Logo
Logo

Atharva Pandey/Lesson 32: Heap Patterns — Keep the top K without sorting everything

Created Tue, 11 Nov 2025 00:00:00 +0000 Modified Tue, 11 Nov 2025 00:00:00 +0000

The first time I saw a “find the K largest elements” problem in an interview, I sorted the array and returned the last K. Correct answer, wrong approach. Sorting costs O(n log n). A heap does it in O(n log K). When n is a billion and K is ten, that difference matters enormously — and the interviewer knows it.

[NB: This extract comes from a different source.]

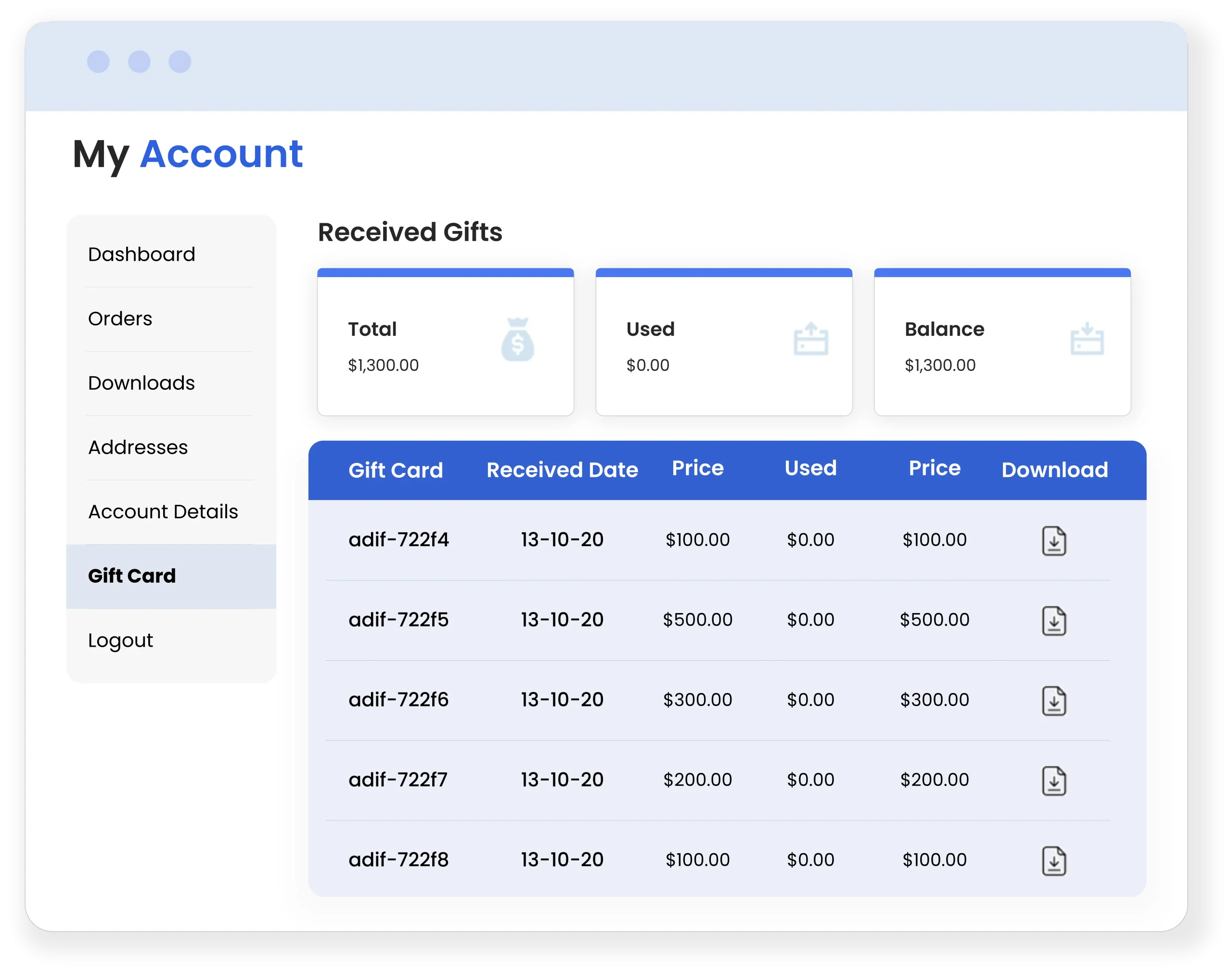Download gift card adif-722f5
This screenshot has height=974, width=1232.
point(1053,620)
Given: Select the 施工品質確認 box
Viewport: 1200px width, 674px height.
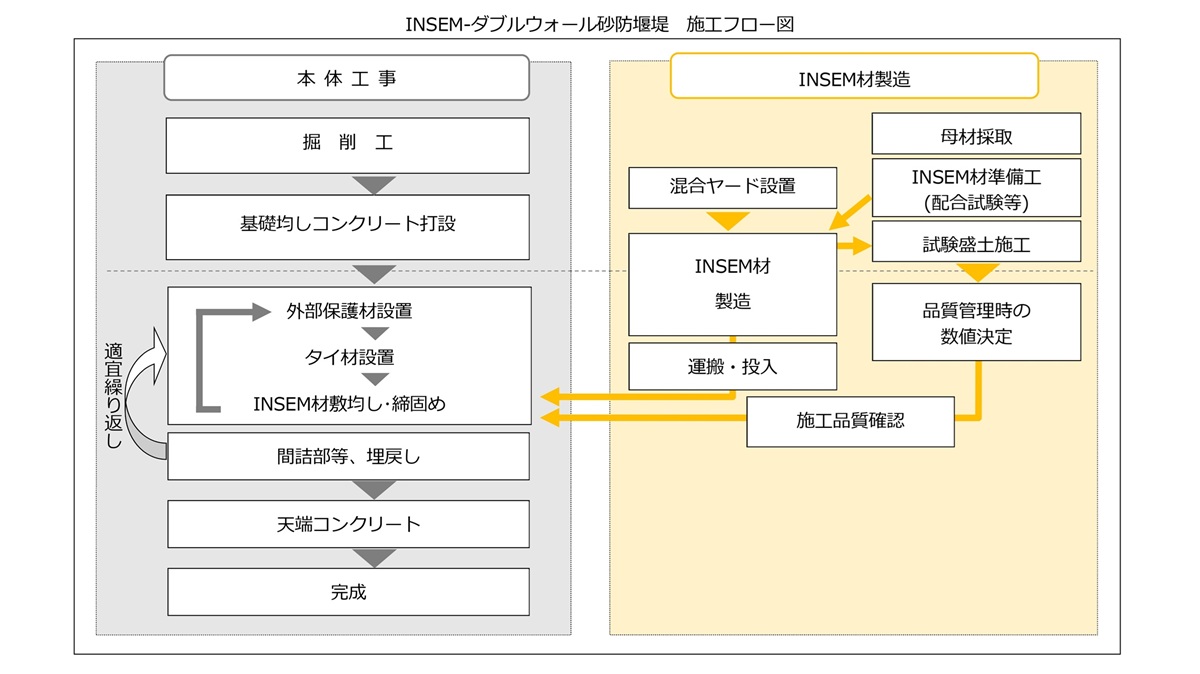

Heaps feel mystical until you internalize one thing: a heap is not a sorted array. It is a partially ordered tree that guarantees one thing — you can get the minimum (or maximum) element in O(1) and remove it in O(log n). That partial ordering is enough to solve an entire class of problems that would otherwise require full sorting.

The Pattern

Go’s standard library gives you container/heap, which is an interface rather than a concrete type. You implement it for your element type. For interview purposes, knowing the interface cold is table stakes.

import "container/heap"

// MinHeap of integers
type MinHeap []int

func (h MinHeap) Len() int           { return len(h) }
func (h MinHeap) Less(i, j int) bool { return h[i] < h[j] }
func (h MinHeap) Swap(i, j int)      { h[i], h[j] = h[j], h[i] }
func (h *MinHeap) Push(x any)        { *h = append(*h, x.(int)) }
func (h *MinHeap) Pop() any {
    old := *h
    n := len(old)
    x := old[n-1]
    *h = old[:n-1]
    return x
}

For a max-heap, flip the Less comparison: h[i] > h[j].

The two core heap patterns:

  • Top K largest: use a min-heap of size K. For each element, if it is larger than the heap’s minimum, pop the minimum and push the new element. At the end, the heap contains the K largest.
  • Top K smallest: use a max-heap of size K. Same logic in reverse.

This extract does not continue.